(Entries on finding words and elements)
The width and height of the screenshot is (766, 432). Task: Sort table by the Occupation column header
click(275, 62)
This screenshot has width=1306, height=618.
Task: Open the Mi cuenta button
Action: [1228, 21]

Task requirements
Repeat the lines above word for word.

Written reply
The width and height of the screenshot is (766, 432). Task: Sort table by the Occupation column header
click(275, 62)
This screenshot has width=1306, height=618.
Task: Open the Mi cuenta button
Action: [1228, 21]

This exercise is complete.